## Material provided

•••••

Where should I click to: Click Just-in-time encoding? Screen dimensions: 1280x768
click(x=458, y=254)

•••••

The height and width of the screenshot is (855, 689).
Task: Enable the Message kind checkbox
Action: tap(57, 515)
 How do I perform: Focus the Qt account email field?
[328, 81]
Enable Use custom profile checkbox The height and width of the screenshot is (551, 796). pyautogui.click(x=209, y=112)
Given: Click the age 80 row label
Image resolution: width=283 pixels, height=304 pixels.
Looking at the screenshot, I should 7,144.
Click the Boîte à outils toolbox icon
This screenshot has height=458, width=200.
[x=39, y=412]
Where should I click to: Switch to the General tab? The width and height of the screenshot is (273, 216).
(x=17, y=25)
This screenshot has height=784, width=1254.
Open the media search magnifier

•••••

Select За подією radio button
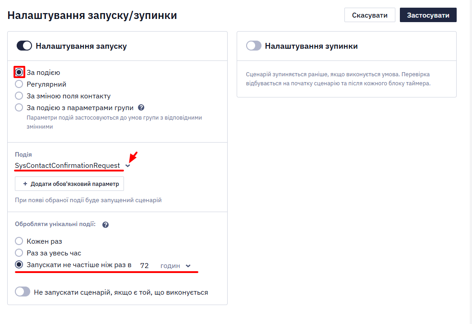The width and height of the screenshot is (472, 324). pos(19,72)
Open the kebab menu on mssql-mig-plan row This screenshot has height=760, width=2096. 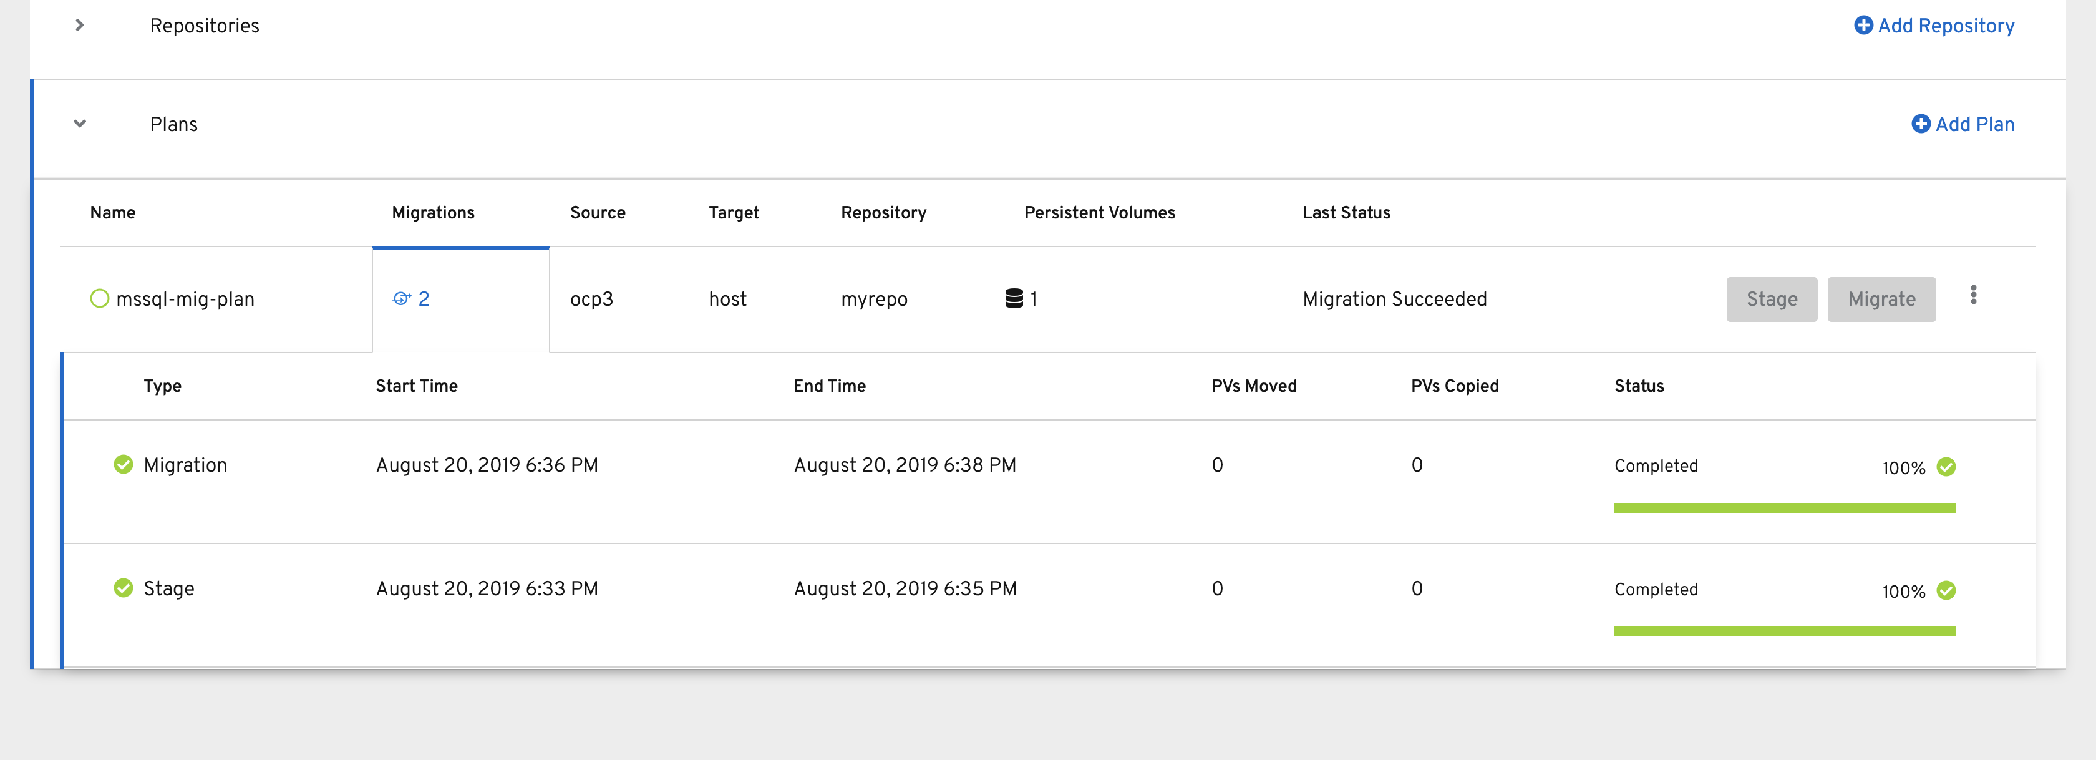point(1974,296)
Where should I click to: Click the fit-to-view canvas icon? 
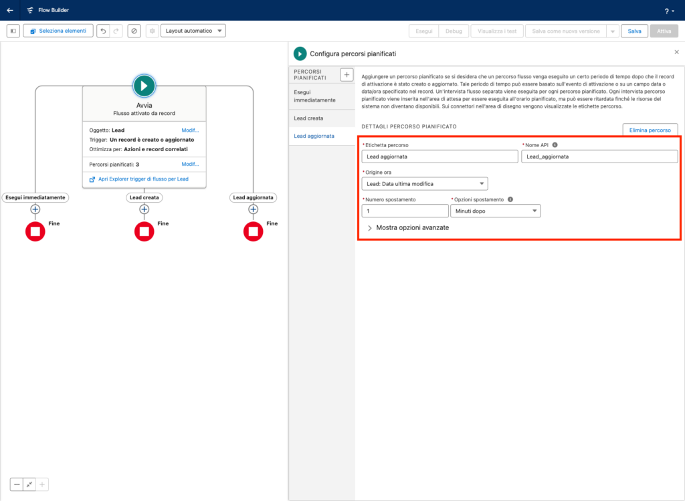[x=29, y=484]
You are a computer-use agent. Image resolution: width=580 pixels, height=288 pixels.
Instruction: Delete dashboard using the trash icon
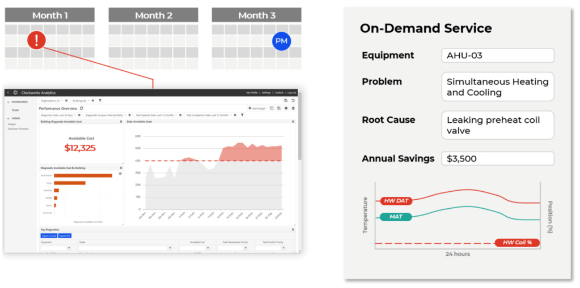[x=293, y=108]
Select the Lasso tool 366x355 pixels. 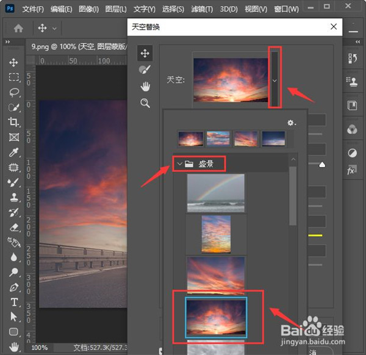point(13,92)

•••••

## Requirement
Could you recast the listing lines between the one containing "Where should I click to: Click Just-in-time" and the one containing "click(x=458, y=254)", inclusive, as a JSON list of strings with one string per line and blank lines omitted?

## Full answer
[
  "Where should I click to: Click Just-in-time encoding? Screen dimensions: 1280x768",
  "click(x=458, y=254)"
]